## Directive 1
In the passage on African agriculture, how many scientific academies belong to the InterAcademy Council?
## Directive 2
Carry the passage on African agriculture forward from its final sentence.

But Africa is not Europe, Asia or South America, where a green revolution featuring high-yield rice and wheat varieties has boosted the food supply. Whereas people in Asia have 30 per cent more food per capita than in 1990, and South Americans 20 per cent more, the people of Africa have 3 per cent less. Here a green revolution will never work, because African agriculture is different: it relies on a multitude of diverse farming systems, not the ubiquitous rice paddies of Asia or wheat prairies of the Americas, where a one-size crop fits all.

That’s why a report launched last week by Kofi Annan, the UN secretary-general deserves a warm welcome (see “Plan for plenty”). Two years in the writing, the report is the work of a panel appointed by the InterAcademy Council, an alliance of 90 scientific academies. Rather than a green revolution, the report calls for a series of discreet “rainbow evolutions” within Africa. And it is a message worth listening to for one simple reason: most of the authors are Africans, who know better than anyone what will work for Africa and what will not. They stress the importance, for example, of putting farmers at the heart of decision making on which pilot projects to pursue.

(Extracted rows)

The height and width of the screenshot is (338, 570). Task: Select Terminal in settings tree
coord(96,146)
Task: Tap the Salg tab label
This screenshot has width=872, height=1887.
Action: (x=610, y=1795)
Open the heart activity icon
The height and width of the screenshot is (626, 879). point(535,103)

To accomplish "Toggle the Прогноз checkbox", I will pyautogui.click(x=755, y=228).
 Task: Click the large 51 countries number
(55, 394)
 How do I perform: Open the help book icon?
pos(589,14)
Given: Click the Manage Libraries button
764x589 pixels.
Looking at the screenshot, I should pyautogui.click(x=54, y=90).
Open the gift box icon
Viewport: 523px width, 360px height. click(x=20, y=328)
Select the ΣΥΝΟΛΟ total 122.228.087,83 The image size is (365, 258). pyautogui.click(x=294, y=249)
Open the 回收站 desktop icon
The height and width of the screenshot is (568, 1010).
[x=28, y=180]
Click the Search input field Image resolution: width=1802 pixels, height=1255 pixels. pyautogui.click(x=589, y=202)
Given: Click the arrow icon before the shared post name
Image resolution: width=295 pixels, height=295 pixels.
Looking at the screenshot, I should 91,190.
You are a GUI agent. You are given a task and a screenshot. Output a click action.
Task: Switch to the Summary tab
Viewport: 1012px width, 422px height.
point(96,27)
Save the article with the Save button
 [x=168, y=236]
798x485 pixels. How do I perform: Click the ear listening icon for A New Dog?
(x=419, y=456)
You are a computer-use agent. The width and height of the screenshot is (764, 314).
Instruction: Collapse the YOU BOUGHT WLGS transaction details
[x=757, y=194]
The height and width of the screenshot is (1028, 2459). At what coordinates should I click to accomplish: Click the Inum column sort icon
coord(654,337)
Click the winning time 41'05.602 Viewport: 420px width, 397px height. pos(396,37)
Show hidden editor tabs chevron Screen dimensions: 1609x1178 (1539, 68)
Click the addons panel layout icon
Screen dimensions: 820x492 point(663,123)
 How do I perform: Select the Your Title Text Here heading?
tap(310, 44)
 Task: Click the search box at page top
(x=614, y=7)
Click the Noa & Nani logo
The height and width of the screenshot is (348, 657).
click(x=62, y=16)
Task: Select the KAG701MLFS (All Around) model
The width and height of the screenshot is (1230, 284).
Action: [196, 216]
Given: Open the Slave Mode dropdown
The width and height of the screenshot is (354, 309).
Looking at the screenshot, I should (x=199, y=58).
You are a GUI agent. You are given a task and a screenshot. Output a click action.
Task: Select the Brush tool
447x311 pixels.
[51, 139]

## Exercise output 1
90

## Exercise output 2
The report lists four agricultural systems best suited to alleviating malnutrition and turning a profit, including mixed cereal and root crops, such as maize, millet, cassava and legumes, and planting tree crops such as cocoa side by side with field crops such as yams. The report also calls for each country to create its own agricultural centre of scientific excellence, and to find ways to retain the 50 per cent of the continent’s trained scientists who emigrate.

It all takes money, of course, and we can only hope that Annan’s words fall on receptive ears when he formally presents the report next Monday, 5 July, in Addis Ababa, Ethiopia.

The indications are that African leaders like what they have seen of the report. Western donors should also take note. Every night, 33 million African children go to bed hungry, and for them Africa’s rainbow evolution can’t begin soon enough.